It (UTF-8) is supported by most all *nix vendors, and mostly supported by GNU (linux). It is just another setting in config files.
There are *nix distributions set for every european language (german, dutch, galaic, etc). That is where the whole termcap and terminfo variables come into play for what/how to display and take input.
On Web Pages, multibyte character sets have been universally supported, so they will display depending on your browser, many languages. There are several Cyrillic font packs for XWin to install if you are in a country that needs them.
If you install a system in English, it isn't a fast and easy task to convert it to russian, and some programs (less is an example) will display <0A><14> when it gets confused on hitting a UTF string, the number of programs that have this behavior are dwindling, however.
mysql, php, apache, linux kernel, and other "Major" items in the 2nd link above are now all UTF aware and handle them properly.
Microsoft NT and 2k treat all characters as UTF-16, 2 bytes/character. XP+ use UTF, where 2 bytes are only used as needed.

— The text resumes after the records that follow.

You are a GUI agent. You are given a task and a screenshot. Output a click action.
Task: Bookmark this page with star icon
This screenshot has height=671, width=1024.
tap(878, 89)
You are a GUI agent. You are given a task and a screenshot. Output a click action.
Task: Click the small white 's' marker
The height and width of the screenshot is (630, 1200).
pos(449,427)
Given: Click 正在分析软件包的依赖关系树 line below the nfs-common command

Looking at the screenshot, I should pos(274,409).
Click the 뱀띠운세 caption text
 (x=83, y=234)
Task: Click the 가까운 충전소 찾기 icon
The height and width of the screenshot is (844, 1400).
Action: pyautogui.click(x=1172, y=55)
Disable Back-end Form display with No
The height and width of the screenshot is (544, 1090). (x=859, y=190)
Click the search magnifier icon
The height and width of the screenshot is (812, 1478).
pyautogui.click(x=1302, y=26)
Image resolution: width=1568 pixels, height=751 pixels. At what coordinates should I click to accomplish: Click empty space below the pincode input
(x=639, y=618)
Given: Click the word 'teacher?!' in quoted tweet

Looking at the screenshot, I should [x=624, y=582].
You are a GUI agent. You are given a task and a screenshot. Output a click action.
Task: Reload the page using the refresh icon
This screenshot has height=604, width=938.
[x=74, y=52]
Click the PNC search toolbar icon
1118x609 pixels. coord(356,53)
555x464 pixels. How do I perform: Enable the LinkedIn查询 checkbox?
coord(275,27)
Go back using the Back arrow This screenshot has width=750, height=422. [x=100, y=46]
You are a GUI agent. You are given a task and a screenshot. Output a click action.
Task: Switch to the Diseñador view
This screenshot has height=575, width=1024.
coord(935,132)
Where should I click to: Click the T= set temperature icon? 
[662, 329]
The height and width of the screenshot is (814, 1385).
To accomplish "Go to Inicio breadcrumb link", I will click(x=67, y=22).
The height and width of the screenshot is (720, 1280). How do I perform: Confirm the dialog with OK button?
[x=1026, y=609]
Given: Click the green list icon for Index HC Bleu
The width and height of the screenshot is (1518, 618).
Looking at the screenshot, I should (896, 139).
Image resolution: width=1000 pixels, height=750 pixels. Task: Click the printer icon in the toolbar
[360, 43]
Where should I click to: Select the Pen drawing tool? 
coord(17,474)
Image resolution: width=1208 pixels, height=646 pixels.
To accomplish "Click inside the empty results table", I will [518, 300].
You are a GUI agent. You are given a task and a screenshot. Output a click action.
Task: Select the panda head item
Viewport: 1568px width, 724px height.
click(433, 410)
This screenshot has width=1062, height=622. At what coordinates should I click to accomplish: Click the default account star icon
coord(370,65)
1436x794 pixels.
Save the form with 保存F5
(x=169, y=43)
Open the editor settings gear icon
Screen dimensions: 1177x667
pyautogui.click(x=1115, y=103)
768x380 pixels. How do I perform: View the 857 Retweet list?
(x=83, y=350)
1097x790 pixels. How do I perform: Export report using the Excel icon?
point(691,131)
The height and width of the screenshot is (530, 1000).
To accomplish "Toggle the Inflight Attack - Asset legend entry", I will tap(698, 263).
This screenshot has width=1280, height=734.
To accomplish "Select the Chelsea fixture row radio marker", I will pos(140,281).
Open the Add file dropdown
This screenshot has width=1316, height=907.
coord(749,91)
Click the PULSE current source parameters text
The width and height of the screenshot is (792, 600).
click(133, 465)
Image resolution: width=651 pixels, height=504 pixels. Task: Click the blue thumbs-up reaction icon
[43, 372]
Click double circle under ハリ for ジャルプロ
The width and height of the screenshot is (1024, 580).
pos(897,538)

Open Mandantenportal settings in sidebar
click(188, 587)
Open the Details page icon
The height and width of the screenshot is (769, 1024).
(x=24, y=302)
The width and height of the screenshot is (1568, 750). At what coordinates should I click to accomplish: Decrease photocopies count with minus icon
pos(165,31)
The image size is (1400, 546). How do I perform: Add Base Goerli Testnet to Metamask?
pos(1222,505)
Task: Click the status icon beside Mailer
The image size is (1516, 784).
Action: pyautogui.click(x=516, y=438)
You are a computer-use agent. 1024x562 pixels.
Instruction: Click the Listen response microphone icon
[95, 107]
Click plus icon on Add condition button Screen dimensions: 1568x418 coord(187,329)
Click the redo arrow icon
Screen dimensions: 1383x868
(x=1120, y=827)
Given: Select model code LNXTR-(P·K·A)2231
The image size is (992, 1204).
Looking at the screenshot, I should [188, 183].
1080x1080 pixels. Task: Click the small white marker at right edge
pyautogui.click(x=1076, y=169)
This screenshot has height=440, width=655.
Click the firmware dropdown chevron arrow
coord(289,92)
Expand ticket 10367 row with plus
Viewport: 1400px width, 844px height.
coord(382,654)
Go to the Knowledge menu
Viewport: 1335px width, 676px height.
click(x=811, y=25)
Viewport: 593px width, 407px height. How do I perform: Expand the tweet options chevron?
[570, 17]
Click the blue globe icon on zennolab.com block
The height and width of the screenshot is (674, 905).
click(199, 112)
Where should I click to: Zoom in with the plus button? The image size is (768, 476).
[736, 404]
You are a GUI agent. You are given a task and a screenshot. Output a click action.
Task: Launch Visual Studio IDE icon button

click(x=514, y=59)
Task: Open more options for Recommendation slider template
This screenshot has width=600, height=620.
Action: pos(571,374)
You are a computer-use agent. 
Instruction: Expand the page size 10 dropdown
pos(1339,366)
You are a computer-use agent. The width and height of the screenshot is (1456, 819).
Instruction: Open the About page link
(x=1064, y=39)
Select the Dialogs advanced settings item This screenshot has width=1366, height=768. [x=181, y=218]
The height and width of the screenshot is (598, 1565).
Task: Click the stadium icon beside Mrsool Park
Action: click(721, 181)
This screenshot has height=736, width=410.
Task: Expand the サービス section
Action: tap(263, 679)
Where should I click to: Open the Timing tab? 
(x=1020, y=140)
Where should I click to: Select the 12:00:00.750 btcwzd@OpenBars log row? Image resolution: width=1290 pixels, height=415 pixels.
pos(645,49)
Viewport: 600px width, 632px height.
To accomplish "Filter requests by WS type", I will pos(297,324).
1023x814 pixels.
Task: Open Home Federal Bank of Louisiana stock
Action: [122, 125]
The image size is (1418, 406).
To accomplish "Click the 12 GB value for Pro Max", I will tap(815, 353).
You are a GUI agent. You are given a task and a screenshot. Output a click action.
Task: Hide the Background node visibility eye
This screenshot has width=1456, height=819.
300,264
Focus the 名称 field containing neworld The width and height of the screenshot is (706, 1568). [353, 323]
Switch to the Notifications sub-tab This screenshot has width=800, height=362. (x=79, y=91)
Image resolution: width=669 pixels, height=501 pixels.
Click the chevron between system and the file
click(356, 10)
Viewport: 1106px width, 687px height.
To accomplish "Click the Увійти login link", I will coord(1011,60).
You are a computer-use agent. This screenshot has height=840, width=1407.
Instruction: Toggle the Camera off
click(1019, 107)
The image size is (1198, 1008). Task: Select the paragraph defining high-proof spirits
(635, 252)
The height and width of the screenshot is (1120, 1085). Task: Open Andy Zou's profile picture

In mysql-manager (The XWin app), you have two areas to change both the encoding (UTF-x/other), and the character set (latin1, etc) on a database. If data is added that isn't in the charset for that database, it is "de-translated" into what usually looks like garbage, or a '?' for unknown. The rest of the major daemons and languages also support this, since german, english, russian, korean are very popular in the development of linux, they are supported, but the Operating system won't "Translate" properly, since translation means much much more than character mapping.